(SELECTED EXTRACT begins)

Closures, compile time, pad protos
Hi,
Anatoly and I don't know what this bit of code prints:
foo();
foo();
for 1..3 {
my $x ::= 3;
sub foo { say ++$x };
say ++$x
};
Is it 4, 5, 6, 6, 6 or 4, 5, 3, 3, 3? It's almost definitely not 4,
5, 6, 7, 8.
I can't rationalize 4, 5, 6, 7, 8 while maintaining the notion that
$x is actually lexical.
To rationalize the other examples:
4, 5, 6, 6, 6 means that the foo declaration does not capture over
an instance of the $x bar, but the actual value in the pad proto
itself (the value that will be the default value of newly allocated
$x variabless).
4, 5, 3, 3, 3 means that at compile time all variables are
instantiated once for BEGIN time captures. Observe:
foo();
bar();
for 1..3 {
my $x;
sub foo { say ++$x }
sub bar { say ++$x }
say ++$x;
}
prints 1, 2, 1, 1, 1 because $x is allocated once at compile time
and captured into both foo and bar, and then separately allocated
once more for each iteration of the loop.
If this is indeed the case, then there is a semantics problem:
foo();
foo();
for 1..3 {
my $x; BEGIN { $x = 3 };
sub foo { say ++$x };
say ++$x
};
Must be 4, 5, 1, 1, 1. This is because BEGIN { } and the
foo share the same compile time allocated copy of $x, but this is
not the copy in the loop.

(SELECTED EXTRACT ends)
(EXTRACTED MATERIAL begins)

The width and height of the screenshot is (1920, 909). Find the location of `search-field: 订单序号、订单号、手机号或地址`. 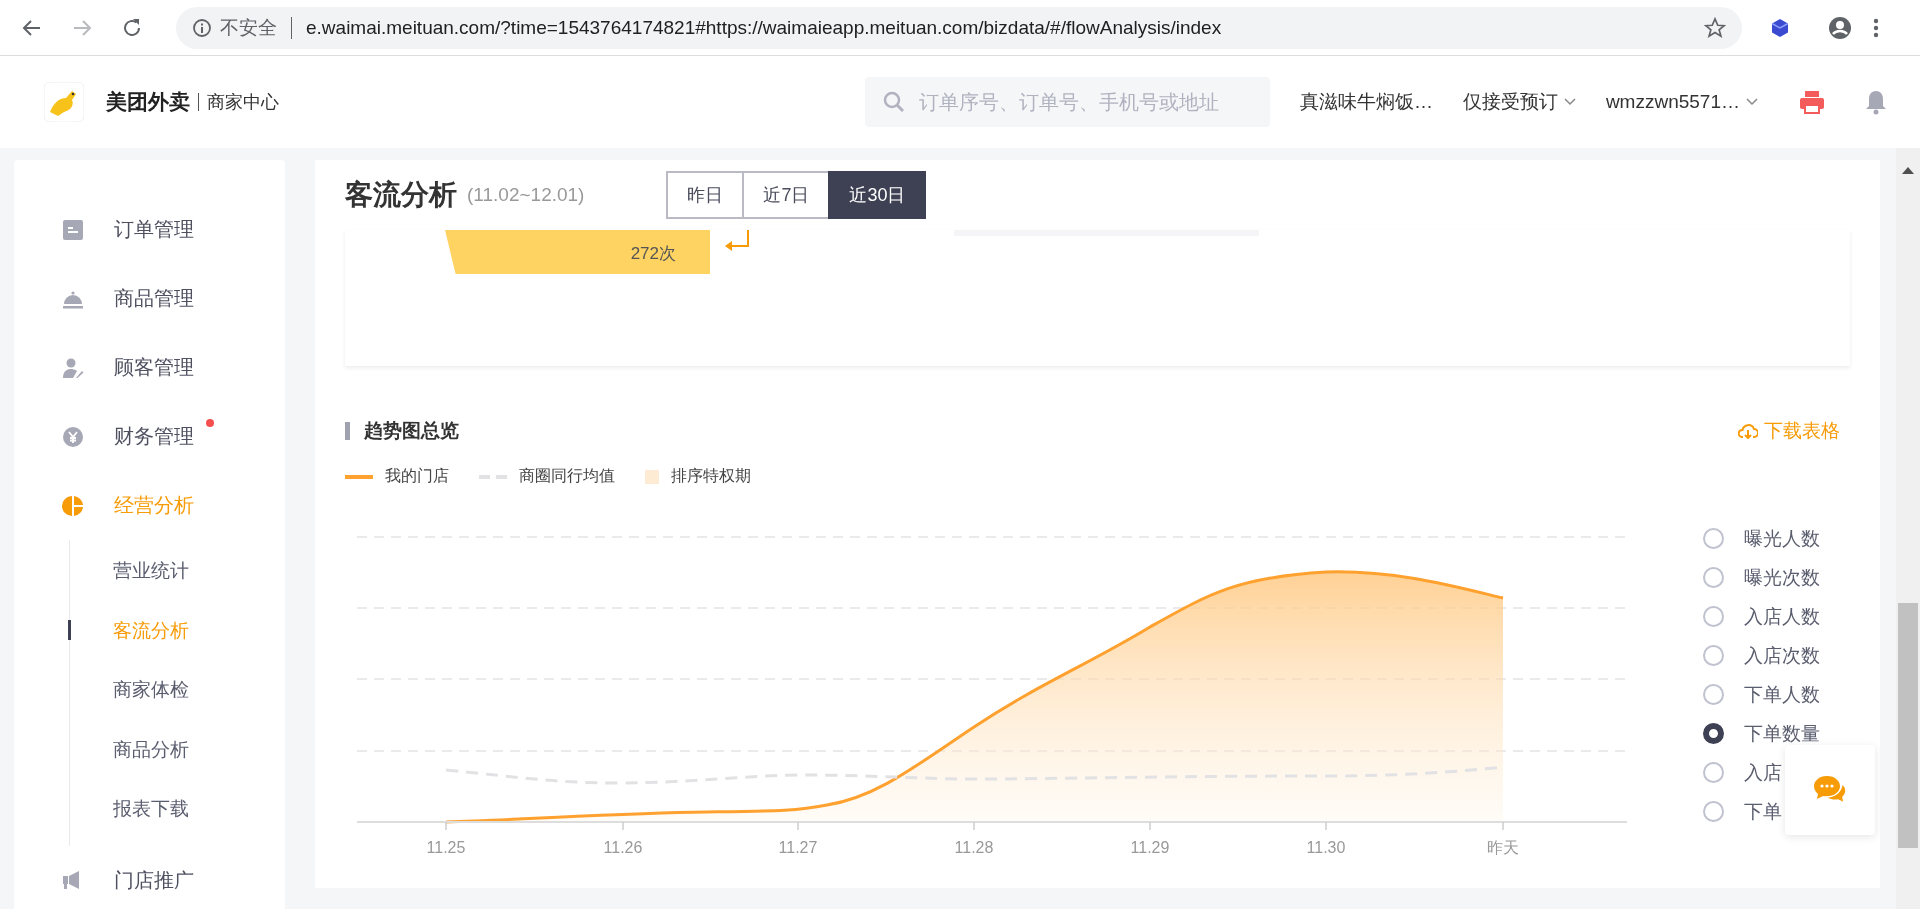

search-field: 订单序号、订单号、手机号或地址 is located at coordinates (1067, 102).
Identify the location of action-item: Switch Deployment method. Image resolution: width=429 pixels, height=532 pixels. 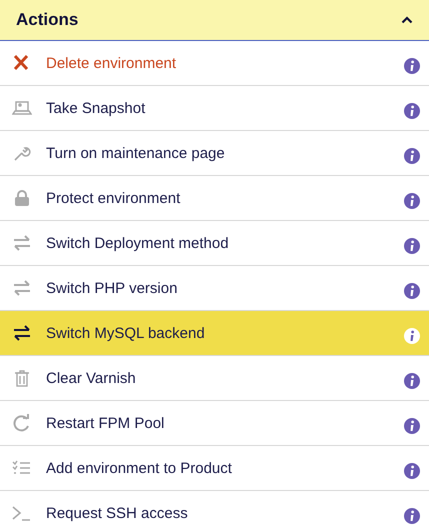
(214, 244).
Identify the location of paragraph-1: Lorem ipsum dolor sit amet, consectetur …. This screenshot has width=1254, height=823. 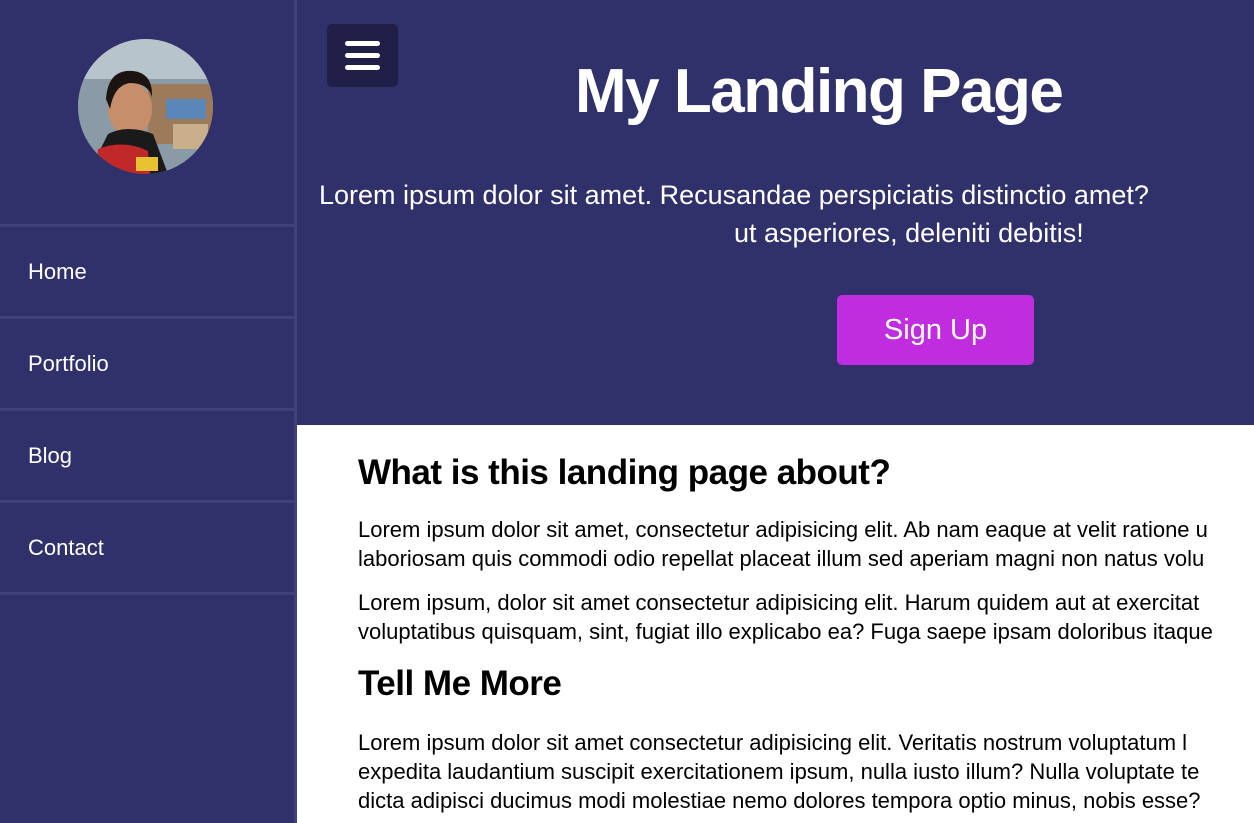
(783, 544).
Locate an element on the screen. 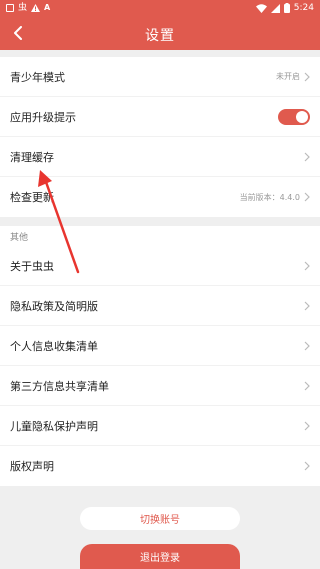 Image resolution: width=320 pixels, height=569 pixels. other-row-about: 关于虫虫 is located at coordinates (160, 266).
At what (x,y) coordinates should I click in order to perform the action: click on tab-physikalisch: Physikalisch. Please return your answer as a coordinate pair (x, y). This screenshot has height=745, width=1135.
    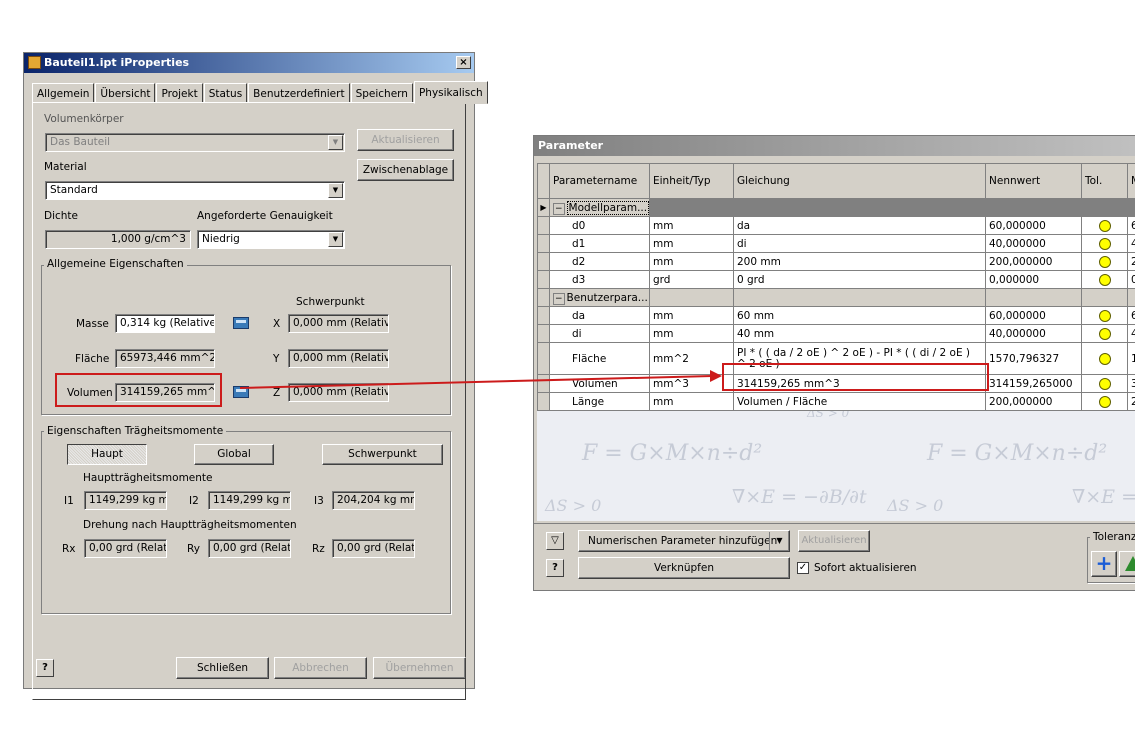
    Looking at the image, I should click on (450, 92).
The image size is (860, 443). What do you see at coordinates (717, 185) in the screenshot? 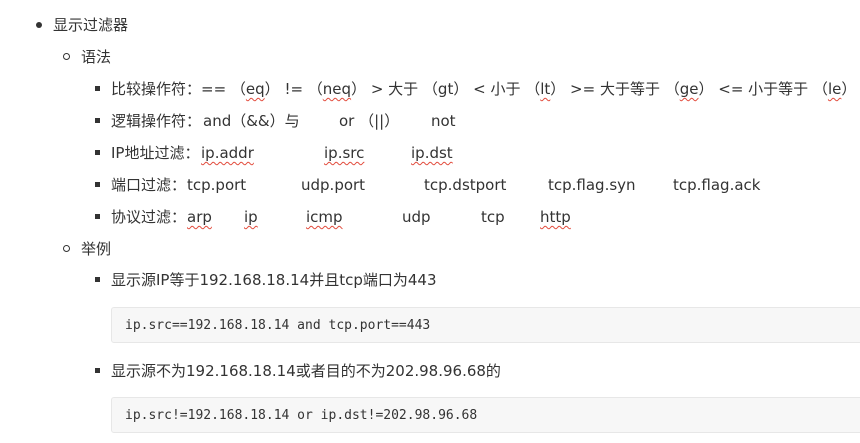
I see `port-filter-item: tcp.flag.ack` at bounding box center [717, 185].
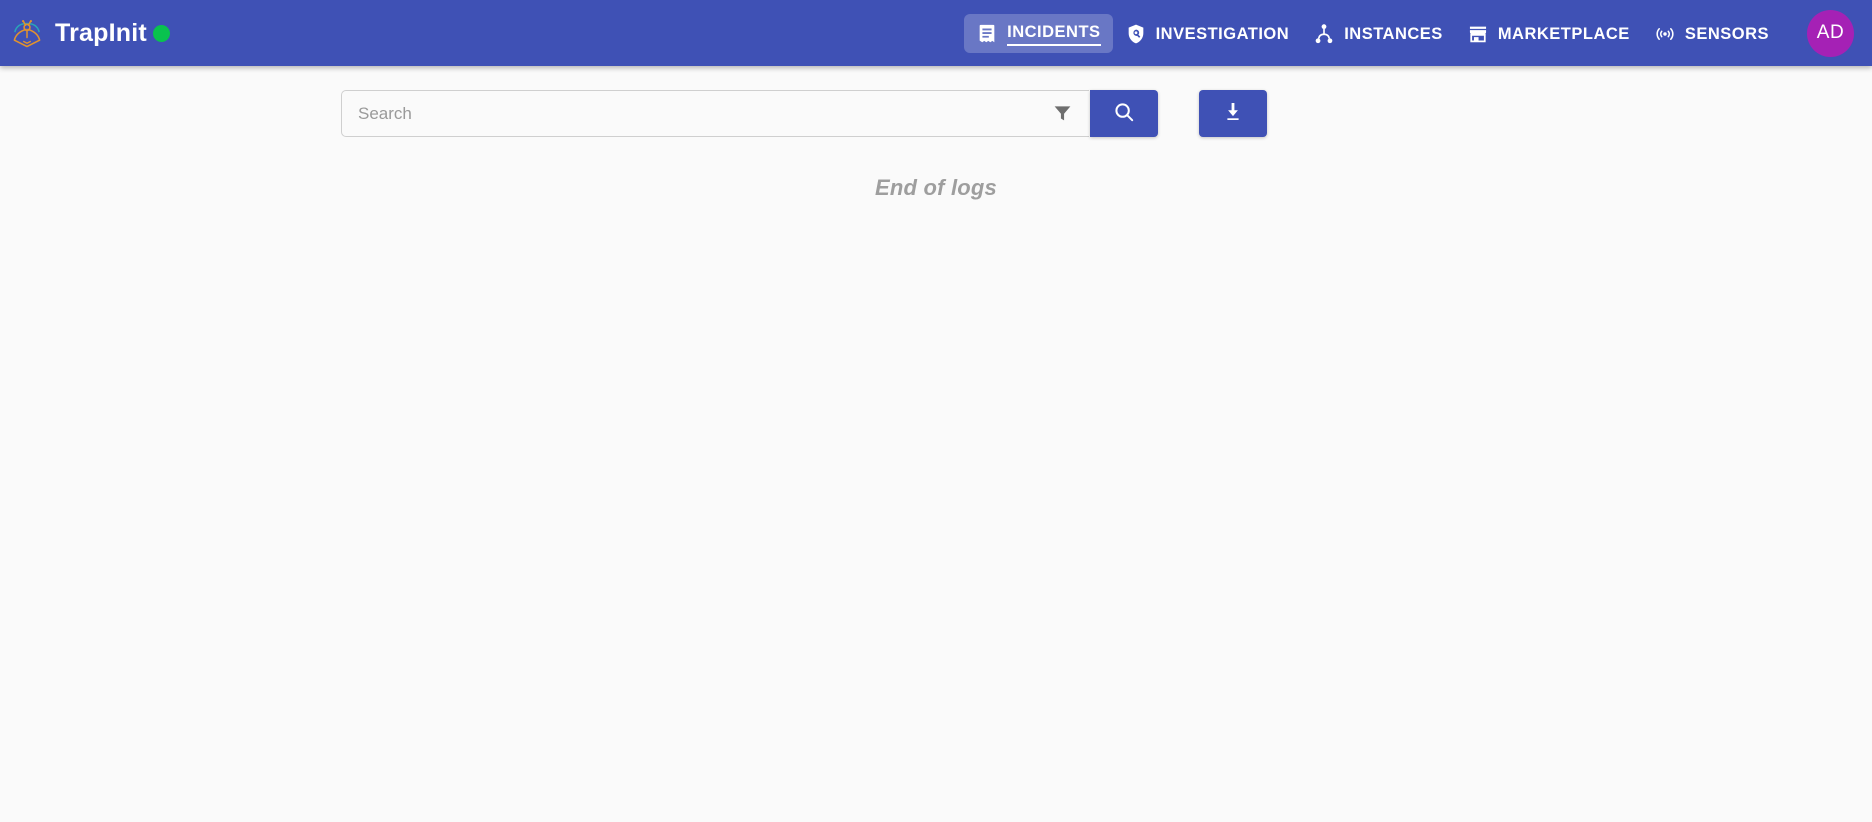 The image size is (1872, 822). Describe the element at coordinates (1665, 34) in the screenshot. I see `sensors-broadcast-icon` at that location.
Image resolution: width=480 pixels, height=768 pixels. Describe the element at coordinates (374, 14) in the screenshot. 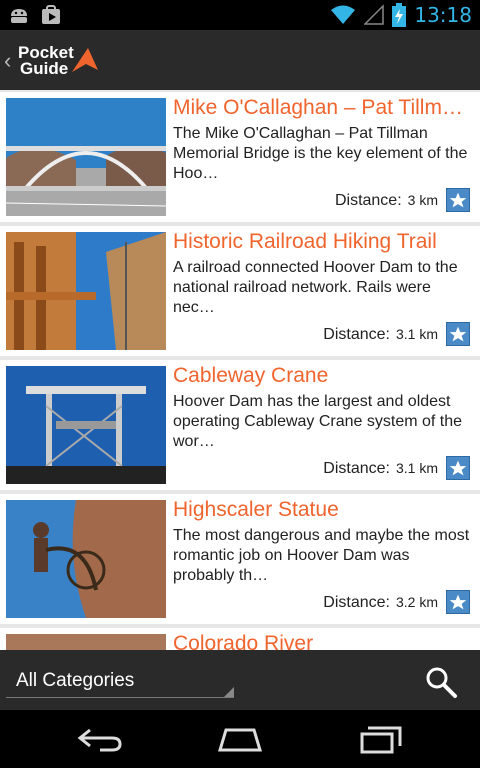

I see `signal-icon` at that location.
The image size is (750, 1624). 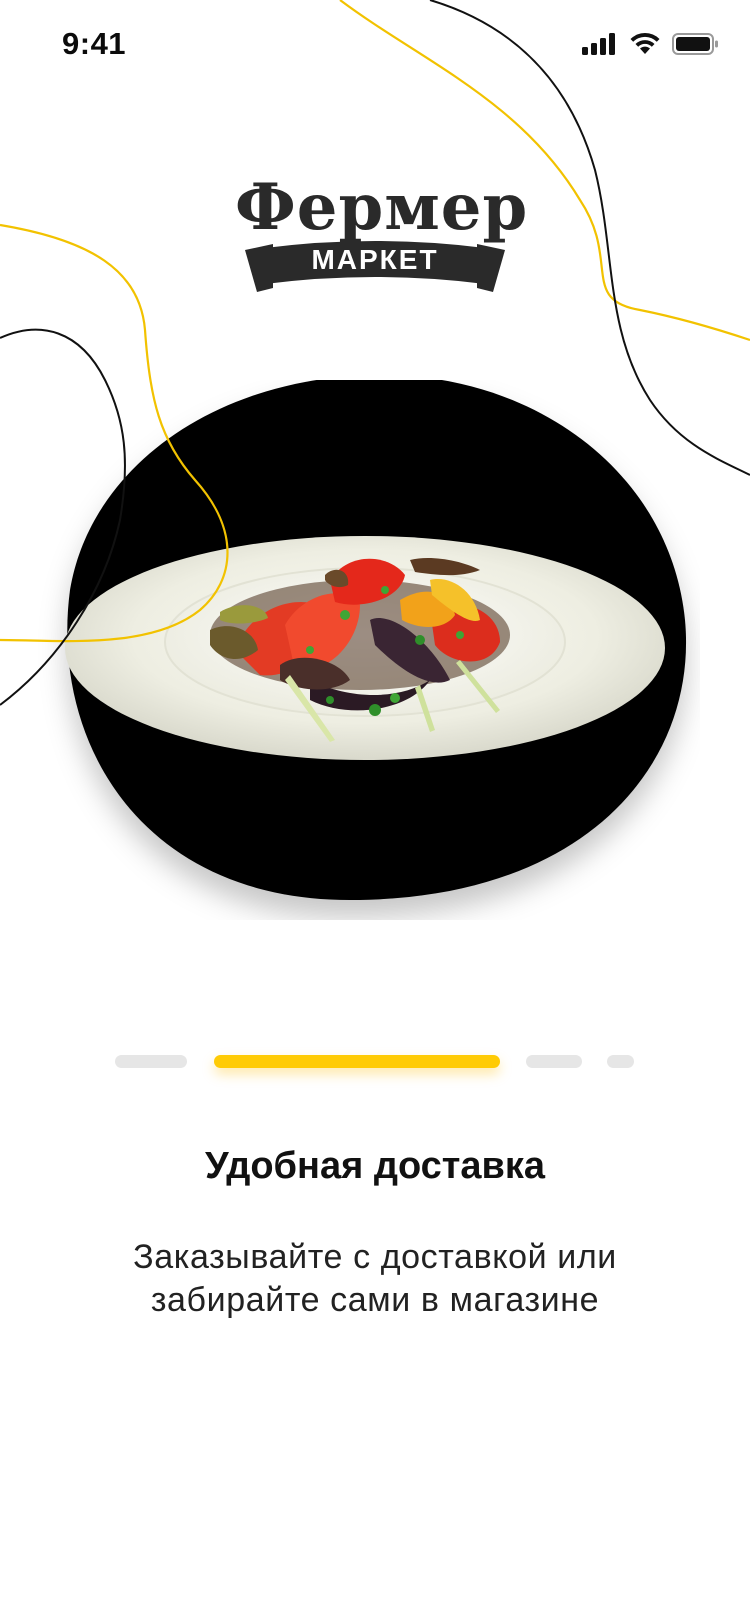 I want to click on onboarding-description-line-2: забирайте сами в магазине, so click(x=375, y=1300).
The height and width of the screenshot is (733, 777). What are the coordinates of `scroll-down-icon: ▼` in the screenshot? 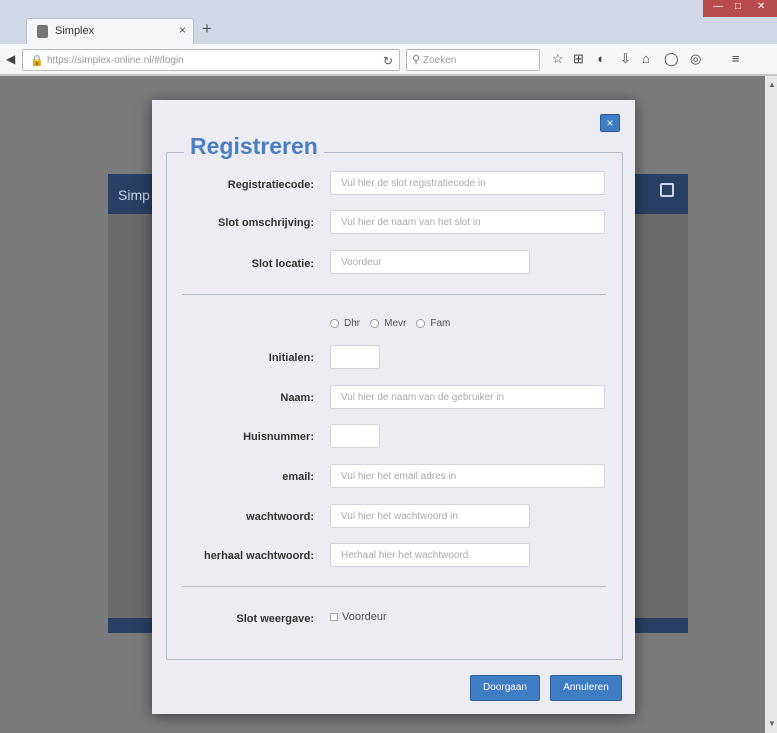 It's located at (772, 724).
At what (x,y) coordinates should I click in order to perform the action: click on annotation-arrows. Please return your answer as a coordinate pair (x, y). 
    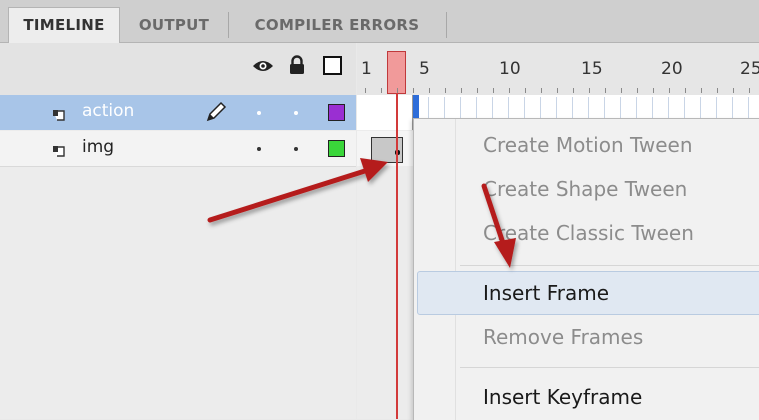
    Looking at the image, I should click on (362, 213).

(EXTRACTED MATERIAL ends)

TO-DO ITEM:
Please carry the post on closures, compile time, and pad protos further, picking up after its final sentence. The lines here stand apart from the post on closures and compile time.

RESULT OF THE EXERCISE:
A related issue is:
foo();
foo();
for 1..3 {
my $x = 10;
sub foo { say ++$x };
say ++$x;
}
Is that 11, 12, 10, 10, 10, or 11, 12, 13, 13, 13, or 1, 2, 10, 10, 10?
Lastly,
sub foo {
my $x;
sub { sub { say ++$x } }
};
my $bar = foo();
my $gorch = $bar.();
$gorch.();
$gorch.();
my $quxx = $bar.();
$quxx.();
$quxx.();
obviously results in the sequence 0, 1, but does the second call to
$bar create a new sequence in $quxx, or is that instance of $x
shared between $gorch and $quxx? Intuitively i'd say it is shared,
which means that the outer sub declaration implicitly captures $x as
well. Can anyone confirm?
Obviously
my $zot = foo().();
$zot.();
$zot.();
Does create a new sequence.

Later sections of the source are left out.